§ TASK LIST:
- a) In the text on Wilkins Infectious Diseases Hospital, copy the passage starting at "Organisation" and ending at "at that time.".
- b) In the text on Wilkins Infectious Diseases Hospital, what name did the hospital have before it was renamed?

§ TEXT SHOWN:
^^^^^^^^

Geography
- Location: 52JH+4V9, Princes Rd, Harare, Zimbabwe
- Coordinates: 17°49′11″S 31°01′47″E﻿ / ﻿17.8197°S 31.0298°E

Organisation
- Care system: City Council
- Affiliated university: Ministry of Health and Child Care (Zimbabwe)

History
- Founded: Renamed in April 1956

= Wilkins Infectious Diseases Hospital =

Wilkins Infectious Diseases Hospital is Zimbabwe's main hospital for treating and testing infectious diseases caused by bacteria, viruses, fungi or parasites. The hospital is the main isolation and treatment center as well as the main vaccination center for COVID-19 in Zimbabwe.

Wilkins Infectious Diseases Hospital was renamed from The European Infectious Diseases Hospital on Saturday 21 April 1956 as a tribute to Dr A.J Walker Wilkins, who was an outstanding Medical Officer of Health in Southern Africa at that time.

^^^^^^^^

§ LISTED ENTRIES:
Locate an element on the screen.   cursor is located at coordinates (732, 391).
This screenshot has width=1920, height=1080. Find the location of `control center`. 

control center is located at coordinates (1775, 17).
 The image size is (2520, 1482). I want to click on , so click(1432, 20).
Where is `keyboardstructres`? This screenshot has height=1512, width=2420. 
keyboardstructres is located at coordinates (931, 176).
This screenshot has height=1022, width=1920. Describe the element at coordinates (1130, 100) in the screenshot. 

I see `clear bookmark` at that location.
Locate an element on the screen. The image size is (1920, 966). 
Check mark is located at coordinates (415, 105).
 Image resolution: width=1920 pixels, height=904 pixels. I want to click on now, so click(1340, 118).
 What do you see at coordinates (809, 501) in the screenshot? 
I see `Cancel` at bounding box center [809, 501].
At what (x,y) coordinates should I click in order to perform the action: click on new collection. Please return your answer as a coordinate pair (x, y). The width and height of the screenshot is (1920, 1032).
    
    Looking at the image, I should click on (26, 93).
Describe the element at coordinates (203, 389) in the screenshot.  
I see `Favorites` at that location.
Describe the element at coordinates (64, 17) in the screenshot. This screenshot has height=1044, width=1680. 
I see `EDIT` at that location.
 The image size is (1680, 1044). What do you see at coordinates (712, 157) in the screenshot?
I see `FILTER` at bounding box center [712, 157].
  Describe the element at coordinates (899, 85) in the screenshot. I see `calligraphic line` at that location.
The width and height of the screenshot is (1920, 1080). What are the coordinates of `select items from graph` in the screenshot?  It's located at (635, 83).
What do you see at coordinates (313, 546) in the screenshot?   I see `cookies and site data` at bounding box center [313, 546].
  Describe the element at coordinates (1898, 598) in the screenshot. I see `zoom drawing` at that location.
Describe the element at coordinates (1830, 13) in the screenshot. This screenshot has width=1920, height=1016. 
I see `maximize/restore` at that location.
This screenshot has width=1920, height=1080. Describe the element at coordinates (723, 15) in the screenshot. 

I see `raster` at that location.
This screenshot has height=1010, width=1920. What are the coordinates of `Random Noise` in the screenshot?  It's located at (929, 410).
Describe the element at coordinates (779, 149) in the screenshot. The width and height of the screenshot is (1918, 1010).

^^^^^^^^

§ ANSWER LIST:
- a)
Organisation
- Care system: City Council
- Affiliated university: Ministry of Health and Child Care (Zimbabwe)

History
- Founded: Renamed in April 1956

= Wilkins Infectious Diseases Hospital =

Wilkins Infectious Diseases Hospital is Zimbabwe's main hospital for treating and testing infectious diseases caused by bacteria, viruses, fungi or parasites. The hospital is the main isolation and treatment center as well as the main vaccination center for COVID-19 in Zimbabwe.

Wilkins Infectious Diseases Hospital was renamed from The European Infectious Diseases Hospital on Saturday 21 April 1956 as a tribute to Dr A.J Walker Wilkins, who was an outstanding Medical Officer of Health in Southern Africa at that time.

- b) The European Infectious Diseases Hospital